On 10/15/2018 01:37 PM, Khalid Aziz wrote:
On 09/24/2018 08:45 AM, Stecklina, Julian wrote:
I didn't test the version with TLB flushes, because it's clear that the
overhead is so bad that no one wants to use this.
I don't think we can ignore the vulnerability caused by not flushing
stale TLB entries. On a mostly idle system, TLB entries hang around long
enough to make it fairly easy to exploit this. I was able to use the
additional test in lkdtm module added by this patch series to
successfully read pages unmapped from physmap by just waiting for system
to become idle. A rogue program can simply monitor system load and mount
its attack using ret2dir exploit when system is mostly idle. This brings
us back to the prohibitive cost of TLB flushes. If we are unmapping a
page from physmap every time the page is allocated to userspace, we are
forced to incur the cost of TLB flushes in some way. Work Tycho was
doing to implement Dave's suggestion can help here. Once Tycho has
something working, I can measure overhead on my test machine. Tycho, I
can help with your implementation if you need.
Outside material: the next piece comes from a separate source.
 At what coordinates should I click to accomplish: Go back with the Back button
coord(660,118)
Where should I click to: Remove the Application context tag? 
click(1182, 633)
I looked at Tycho's last patch with batch update from
<https://lkml.org/lkml/2017/11/9/951>. I ported it on top of Julian's
patches and got it working well enough to gather performance numbers.
Here is what I see for system times on a machine with dual Xeon E5-2630
and 256GB of memory when running "make -j30 all" on 4.18.6 kernel
(percentages are relative to base 4.19-rc8 kernel without xpfo):
Base 4.19-rc8 913.84s
4.19-rc8 + xpfo, no TLB flush 1027.985s (+12.5%)
4.19-rc8 + batch update, no TLB flush 970.39s (+6.2%)
4.19-rc8 + xpfo, TLB flush 8458.449s (+825.6%)
4.19-rc8 + batch update, TLB flush 4665.659s (+410.6%)
Batch update is significant improvement but we are starting so far
behind baseline, it is still a huge slow down.
--
Khalid